Robert Kiyosaki’s books have a lot of junk in them. As I’ve mentioned in my review of Rich Dad Poor Dad, his books are thought provoking and go against the grain of many other personal finance “gurus”, but they contain a lot of fluff. The signal to noise ratio in his books are pretty high. However, there are some gems to be found. One of my goals with this blog is discussing what I think are some of the good ideas in the financial space. One of Robert’s great concepts is the CASHFLOW Quadrant ®.
It explains the various career paths and clearly explains our tax system structure. After reading many financial books over the years, I don’t accept anything discussed as gospel. I take in the good ideas, see what works, and throw away the bad ones. If you were to take in only one of his ideas, this would be it. Love or hate Robert, his Cashflow Quadrant makes sense. It explains perfectly the way our tax system has been setup and how various professionals view the world.
As Kiyosaki discusses in the book “The Cashflow Quadrant” a table is divided into four areas. E and S quadrants are on the left side, and B and I quadrants on the right side. The diagram below better explains it. You can be in all quadrants, but most people are not. The goal is to progress through the arrows and become more on the right side of the table.
- E Employee (E) – Otherwise known as a job
- Self-Employed (S) – Small business owners or self employed (Doctors, and lawyers)
- Business Owner (B) – Big businesses (500 and more employees). Businesses that are selling products and predefined services.
- Investor (I) – People like Warren Buffett
On the left side of the table is active income. You are trading time for money. In order to make money you must perform something. Every day you start from zero.
On the other side, it is passive income. You do not have to be present to generate income. Things like real estate, stocks, bonds are sources of passive income. You are literally making money while sleeping.
E – Employee
Most individuals only live in this area. You work for a company and trade your time for money. If you want to earn more money, you must work more hours. Another option is work for another company that pays better. With this position in the quadrant there is no passive income. If you don’t work, you don’t make any money.
S – Self Employed
This is one step better than an employee, but in reality you still are trading time for money. You own your own business, but in reality the business owns you. The positive benefit you have more personal and financial freedom than an employee.
B – Business Owner
A business implies you have a system in place. You have others working for you as employees. You aren’t selling your time for money, but rather selling a product or service. In other words, you don’t have to be working for the business to generate income.
I – Investor
This is where you truly have passive income. Investments like stocks, bonds, and real estate generate an annual cashflow. These are the investments that will allow you to retire. It can also be things like trademarks, copyrights, and royalties. Things you build once and have a long (5-10 year+) timespan in payouts.

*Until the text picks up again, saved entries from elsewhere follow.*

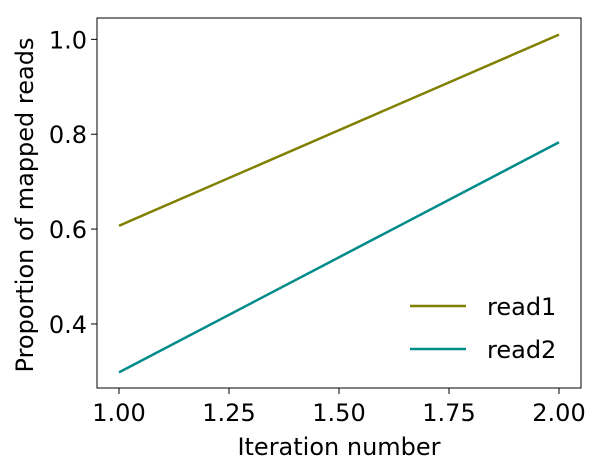 Image resolution: width=611 pixels, height=470 pixels. Describe the element at coordinates (68, 325) in the screenshot. I see `y-tick-label: 0.4` at that location.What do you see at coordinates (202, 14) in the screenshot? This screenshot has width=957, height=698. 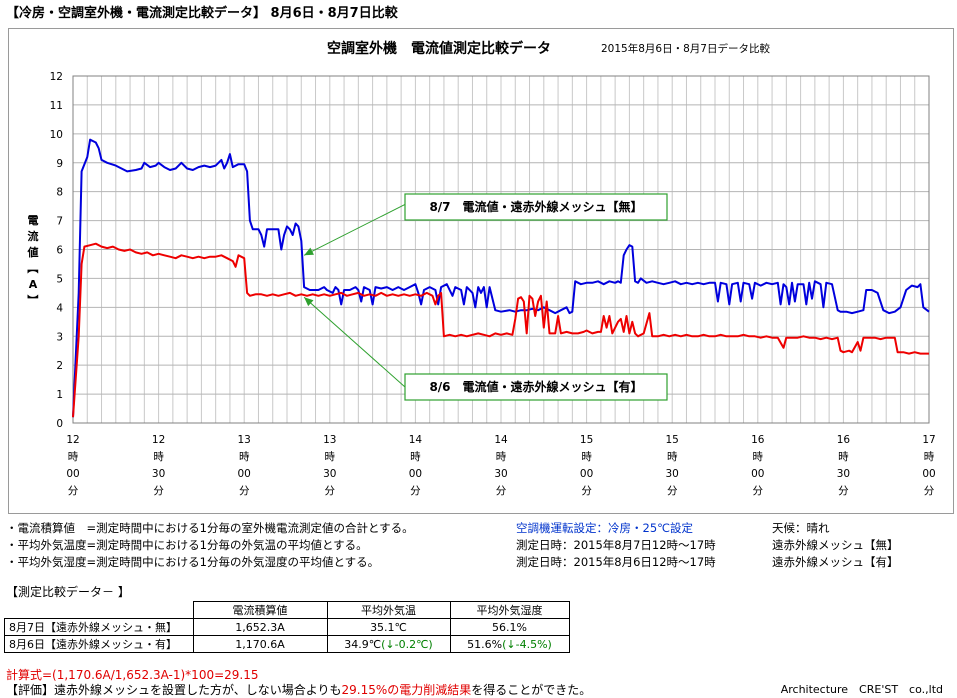 I see `page-title: 【冷房・空調室外機・電流測定比較データ】 8月6日・8月7日比較` at bounding box center [202, 14].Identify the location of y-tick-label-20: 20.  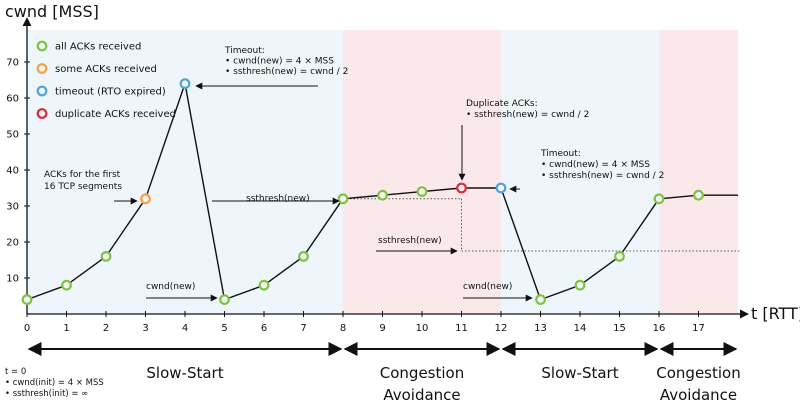
(12, 244).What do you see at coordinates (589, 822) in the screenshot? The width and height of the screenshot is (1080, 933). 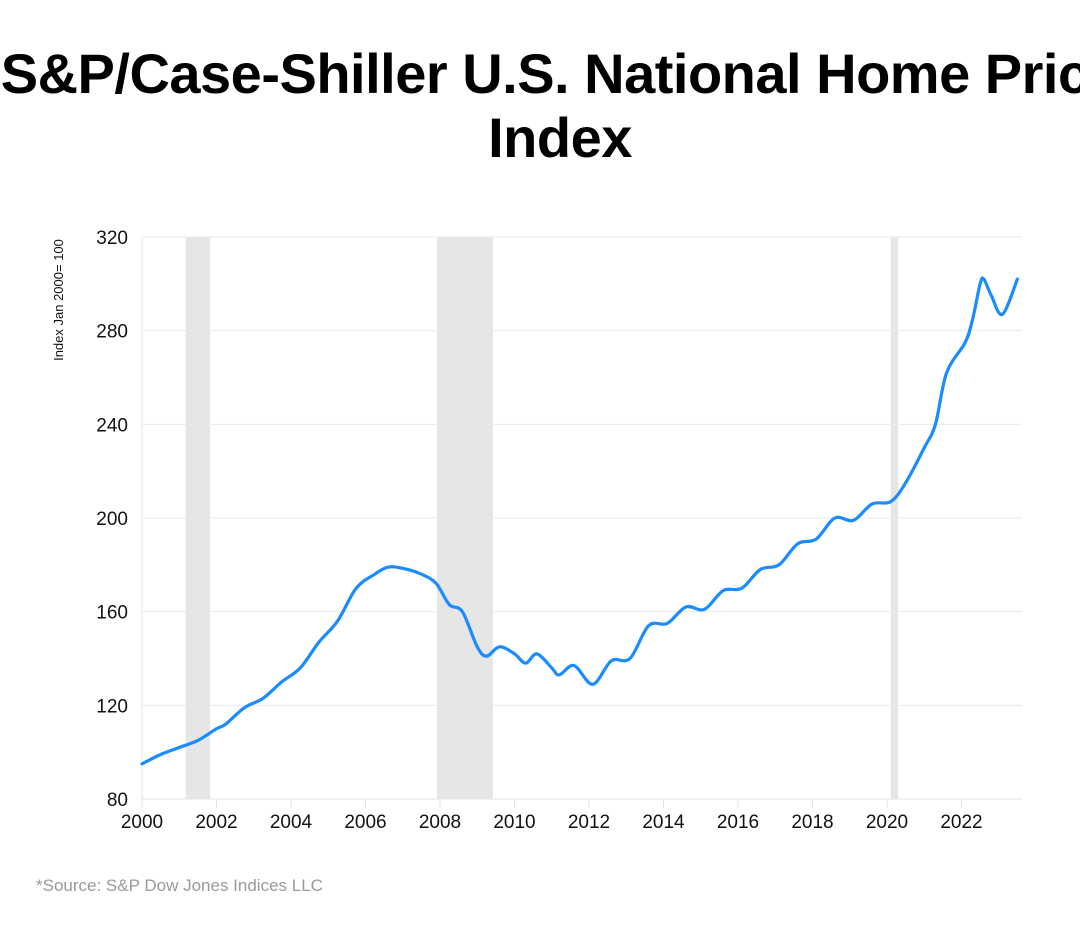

At one time, small businesses were praised in our country. After all, small businesses comprise 70-80% of our economy. That, unfortunately, doesn’t seem to be the case anymore. The self-employed are constantly getting hit with new taxes that larger businesses can either avoid or minimize through various legal tax loopholes or vaivers. Small business owners don’t have lobbyists, a team of lawyers and accountants to minimize taxes and regulations.
Rightly or wrongly, our tax system is designed to favor large businesses (B) and investors (I). Typically in these quadrants you get lower tax rates. Through lobbing you are able to create a large moat around your business to prevent others from competing.
The goal then should be as to get in these two quadrants as much as possible. This isn’t making a political statement, it is just the way things are setup. Regardless which political party and system you believe in, it’s just the way the world works. What matters is the way things are, not in some ideal fantasy land. Our tax code is designed to favor investing and large businesses.
This perfectly explains Mitt Romney’s effective tax rate. It also explains why many high paid salaried employees get screwed with our tax system. It also explains why a company like General Electric (GE) paid only 2.3% in taxes in the last decade.
Readers: Which side of the cashflow quadrant are you more on?